# taz.de -- Kenias Mau-Mau endlich legalisiert
BERLIN taz ■ Kenias Regierung hat die einstige antikoloniale
Befreiungsbewegung „Mau Mau“ legalisiert. Sicherheitsminister Chris
Murungaru bestätigte gegenüber kenianischen Medien, er habe am Freitag das
seit 1950 geltende Verbot der Guerillagruppe aufgehoben. Die Veteranen der
Mau-Mau dürfen damit einen Verband gründen. Dies ist entscheidend für den
Fortgang von Reparationsklagen gegen Großbritannien für Kriegsverbrechen
während des antikolonialen Befreiungskampfes.

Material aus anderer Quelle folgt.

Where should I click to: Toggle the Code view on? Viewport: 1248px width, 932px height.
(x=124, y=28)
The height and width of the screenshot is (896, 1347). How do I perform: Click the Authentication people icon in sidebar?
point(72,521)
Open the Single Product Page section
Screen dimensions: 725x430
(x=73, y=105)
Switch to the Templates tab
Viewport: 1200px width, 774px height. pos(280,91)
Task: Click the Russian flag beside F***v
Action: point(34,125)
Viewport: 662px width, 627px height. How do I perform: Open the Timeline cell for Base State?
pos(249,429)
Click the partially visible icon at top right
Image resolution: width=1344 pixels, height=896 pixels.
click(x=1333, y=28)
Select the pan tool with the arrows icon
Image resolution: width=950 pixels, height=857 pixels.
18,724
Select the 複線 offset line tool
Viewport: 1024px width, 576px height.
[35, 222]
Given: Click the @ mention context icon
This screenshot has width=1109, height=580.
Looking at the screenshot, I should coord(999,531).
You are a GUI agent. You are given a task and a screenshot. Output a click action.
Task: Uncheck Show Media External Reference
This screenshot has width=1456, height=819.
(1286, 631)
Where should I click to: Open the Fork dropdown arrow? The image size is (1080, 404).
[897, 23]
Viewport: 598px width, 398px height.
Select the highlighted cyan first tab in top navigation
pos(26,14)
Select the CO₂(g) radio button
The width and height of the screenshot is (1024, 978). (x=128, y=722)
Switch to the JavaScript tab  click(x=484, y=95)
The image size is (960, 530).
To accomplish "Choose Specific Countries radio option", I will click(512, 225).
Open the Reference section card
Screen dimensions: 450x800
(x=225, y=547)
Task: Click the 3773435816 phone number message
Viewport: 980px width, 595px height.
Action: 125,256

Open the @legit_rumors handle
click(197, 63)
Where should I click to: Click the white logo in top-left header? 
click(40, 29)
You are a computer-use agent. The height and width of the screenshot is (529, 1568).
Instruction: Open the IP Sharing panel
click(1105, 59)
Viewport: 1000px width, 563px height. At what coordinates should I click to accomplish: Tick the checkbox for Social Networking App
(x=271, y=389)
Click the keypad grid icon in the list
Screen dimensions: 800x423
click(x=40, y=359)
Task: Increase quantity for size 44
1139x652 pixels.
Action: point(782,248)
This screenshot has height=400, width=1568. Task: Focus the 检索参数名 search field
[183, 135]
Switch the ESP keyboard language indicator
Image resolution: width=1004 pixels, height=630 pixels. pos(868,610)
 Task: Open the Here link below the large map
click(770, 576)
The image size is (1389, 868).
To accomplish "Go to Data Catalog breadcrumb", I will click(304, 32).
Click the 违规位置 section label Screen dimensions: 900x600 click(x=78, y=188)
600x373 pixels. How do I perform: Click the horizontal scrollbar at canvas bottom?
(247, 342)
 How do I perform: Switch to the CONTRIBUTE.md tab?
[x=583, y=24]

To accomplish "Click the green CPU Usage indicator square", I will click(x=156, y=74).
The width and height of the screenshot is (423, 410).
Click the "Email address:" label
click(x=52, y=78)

Der Krieg zwischen der
britischen Armee und der Mau-Mau, radikale Guerillagruppe des
Kikuyu-Volkes, forderte zwischen der Verhängung des Ausnahmezustands 1952
und der Unabhängigkeit Kenias 1963 über 25.000 Tote. Die Mau-Mau bekämpfte
dabei auch Angehörige anderer kenianischer Ethnien. Nach der Unabhängigkeit
hielt Kenias Präsident Jomo Kenyatta das Verbot der Bewegung aufrecht. Paul
Muite, ein führender Bürgerrechtler, nannte die Aufhebung des Verbots einen
„Meilenstein in der Geschichte des Landes“.